Synthesis and reactivity of binuclear cyclopentadienylrhodium nitrosyl cations, and the X-ray structure of [Rh2(µ-CO)(µ-NO)(η-C5Me5)2][PF6]
Abstract
The complex [Rh(CO)2(cp)](cp =η5-C5H5) reacts with [NO][PF6] in CH2Cl2 to give [Rh2(CO)2(µ-NO)(cp)2][PF6](1) which is cleaved by ligands, L, to yield [Rh(NO)L(cp)][PF6](2; L = PPh3, cyclo-octene, or cyclohexa-1,3-diene) and [Rh(CO)2(cp)]; the related reaction of (1) with ethylene is reversible. With RCCR, complex (1) affords [Rh2(CO){µ-N(O)C(R)CR}(cp)2][PF6](3; R = Ph or C6H4OMe-p)via alkyne insertion into a metal–nitrosyl bond.
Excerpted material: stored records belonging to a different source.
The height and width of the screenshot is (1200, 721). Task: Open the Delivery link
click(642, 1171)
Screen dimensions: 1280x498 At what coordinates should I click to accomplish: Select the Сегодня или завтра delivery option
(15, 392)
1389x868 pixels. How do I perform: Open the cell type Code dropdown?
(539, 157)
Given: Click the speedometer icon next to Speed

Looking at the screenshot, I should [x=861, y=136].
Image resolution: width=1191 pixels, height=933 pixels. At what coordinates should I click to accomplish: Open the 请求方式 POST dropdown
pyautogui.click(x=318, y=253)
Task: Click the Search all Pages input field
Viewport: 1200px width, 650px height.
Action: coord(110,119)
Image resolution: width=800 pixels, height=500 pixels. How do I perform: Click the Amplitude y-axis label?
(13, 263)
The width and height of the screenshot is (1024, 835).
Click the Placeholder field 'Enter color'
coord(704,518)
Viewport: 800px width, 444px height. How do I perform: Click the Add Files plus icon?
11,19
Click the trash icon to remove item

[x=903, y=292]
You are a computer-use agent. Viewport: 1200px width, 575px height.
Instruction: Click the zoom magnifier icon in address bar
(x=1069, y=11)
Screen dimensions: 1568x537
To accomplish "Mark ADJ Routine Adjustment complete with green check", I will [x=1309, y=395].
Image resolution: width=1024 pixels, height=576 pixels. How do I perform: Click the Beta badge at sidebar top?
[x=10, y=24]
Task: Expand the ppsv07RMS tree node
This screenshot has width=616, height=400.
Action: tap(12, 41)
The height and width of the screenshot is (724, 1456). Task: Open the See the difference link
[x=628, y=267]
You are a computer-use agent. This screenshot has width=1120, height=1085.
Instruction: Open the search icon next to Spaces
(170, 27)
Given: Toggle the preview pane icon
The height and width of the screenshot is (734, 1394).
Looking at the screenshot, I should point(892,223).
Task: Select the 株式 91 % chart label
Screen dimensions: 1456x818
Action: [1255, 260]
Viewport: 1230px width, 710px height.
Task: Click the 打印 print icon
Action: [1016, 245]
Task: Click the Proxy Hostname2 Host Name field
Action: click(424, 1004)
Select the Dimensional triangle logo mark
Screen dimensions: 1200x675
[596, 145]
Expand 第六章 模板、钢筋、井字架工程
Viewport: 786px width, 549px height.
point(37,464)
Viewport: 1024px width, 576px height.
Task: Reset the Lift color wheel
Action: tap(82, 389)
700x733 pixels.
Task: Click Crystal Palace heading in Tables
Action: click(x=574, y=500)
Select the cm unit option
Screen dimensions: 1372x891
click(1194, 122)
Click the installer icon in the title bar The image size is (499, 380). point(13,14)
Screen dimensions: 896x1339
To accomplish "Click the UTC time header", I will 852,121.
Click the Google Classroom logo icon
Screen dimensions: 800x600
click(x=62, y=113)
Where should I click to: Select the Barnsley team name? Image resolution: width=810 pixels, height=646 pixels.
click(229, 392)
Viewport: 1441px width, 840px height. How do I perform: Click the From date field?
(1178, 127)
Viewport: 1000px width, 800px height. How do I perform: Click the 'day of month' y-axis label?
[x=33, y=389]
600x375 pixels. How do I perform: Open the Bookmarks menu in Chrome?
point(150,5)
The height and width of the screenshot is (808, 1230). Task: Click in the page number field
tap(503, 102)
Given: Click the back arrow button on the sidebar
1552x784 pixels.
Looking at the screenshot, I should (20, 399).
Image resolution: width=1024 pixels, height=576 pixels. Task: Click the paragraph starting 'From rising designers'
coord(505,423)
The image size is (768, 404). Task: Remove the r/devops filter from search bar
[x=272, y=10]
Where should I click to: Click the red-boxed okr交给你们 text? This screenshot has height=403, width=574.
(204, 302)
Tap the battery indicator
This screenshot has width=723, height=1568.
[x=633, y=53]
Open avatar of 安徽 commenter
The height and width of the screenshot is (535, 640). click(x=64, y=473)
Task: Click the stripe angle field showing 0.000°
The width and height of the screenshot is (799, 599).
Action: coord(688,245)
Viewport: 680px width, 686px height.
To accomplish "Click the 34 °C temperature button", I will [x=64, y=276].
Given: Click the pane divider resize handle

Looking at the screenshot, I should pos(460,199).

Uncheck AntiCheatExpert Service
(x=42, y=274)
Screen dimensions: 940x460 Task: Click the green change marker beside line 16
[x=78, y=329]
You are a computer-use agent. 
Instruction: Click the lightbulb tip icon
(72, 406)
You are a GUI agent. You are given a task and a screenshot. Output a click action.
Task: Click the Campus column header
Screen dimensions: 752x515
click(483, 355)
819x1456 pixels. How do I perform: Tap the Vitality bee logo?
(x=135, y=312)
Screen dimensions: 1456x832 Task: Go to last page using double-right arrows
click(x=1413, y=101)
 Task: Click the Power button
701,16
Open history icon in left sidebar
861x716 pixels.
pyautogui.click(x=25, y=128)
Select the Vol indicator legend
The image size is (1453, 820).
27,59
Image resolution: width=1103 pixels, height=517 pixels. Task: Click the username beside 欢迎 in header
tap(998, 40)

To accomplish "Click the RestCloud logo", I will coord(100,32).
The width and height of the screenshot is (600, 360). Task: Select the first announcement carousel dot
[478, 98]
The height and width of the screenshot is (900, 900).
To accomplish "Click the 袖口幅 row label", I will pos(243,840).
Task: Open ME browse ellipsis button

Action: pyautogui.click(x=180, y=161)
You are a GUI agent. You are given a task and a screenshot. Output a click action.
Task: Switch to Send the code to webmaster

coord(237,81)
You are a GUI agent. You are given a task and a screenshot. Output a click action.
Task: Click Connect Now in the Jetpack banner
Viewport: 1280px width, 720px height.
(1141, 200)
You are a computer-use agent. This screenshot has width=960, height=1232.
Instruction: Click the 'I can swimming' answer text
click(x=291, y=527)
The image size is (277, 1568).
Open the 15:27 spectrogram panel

Slow, thermal decarbonylation of (1) gives [Rh2(µ-CO)(µ-NO)(cp)2][PF6](4), but [NO][PF6] and [Rh(CO)2(η-C5Me5)] directly afford [Rh2(µ-CO)(µ-NO)(η-C5Me5)2][PF6](5), X-ray studies on which revealed a short rhodium–rhodium bond [2.577(1)Å] symmetrically bridged by the nitrosyl [Rh–N(O) 1.95(1)Å] and carbonyl [Rh–C(O) 2.00(2)Å] ligands; the' [PF6]–anion is disordered. Crystals of (5) are monoclinic, space group A2, and the structure has been refined to R 0.034 for 1 519 reflections [I 1.5σ(I)]. Complex (5) forms a 1: 1 adduct with PPh3, namely [Rh2(µ-CO)(µ-NO)(PPh3)(η-C5Me5)2][PF6](6), and reacts with a second equivalent of [NO][PF6] to yield [{Rh(µ-NO)(η-C5Me5)}2][PF6]2(7). At a platinum electrode, in CH2Cl2, (5) undergoes reversible one-electron reduction to [Rh2(µ-CO)(µ-NO)(η-C5Me5)2]. Similarly, [{Rh(µ-NO)(cp)}2] is reduced in tetrahydrofuran to the monoanion [{Rh(µ-NO)(cp)}2]–.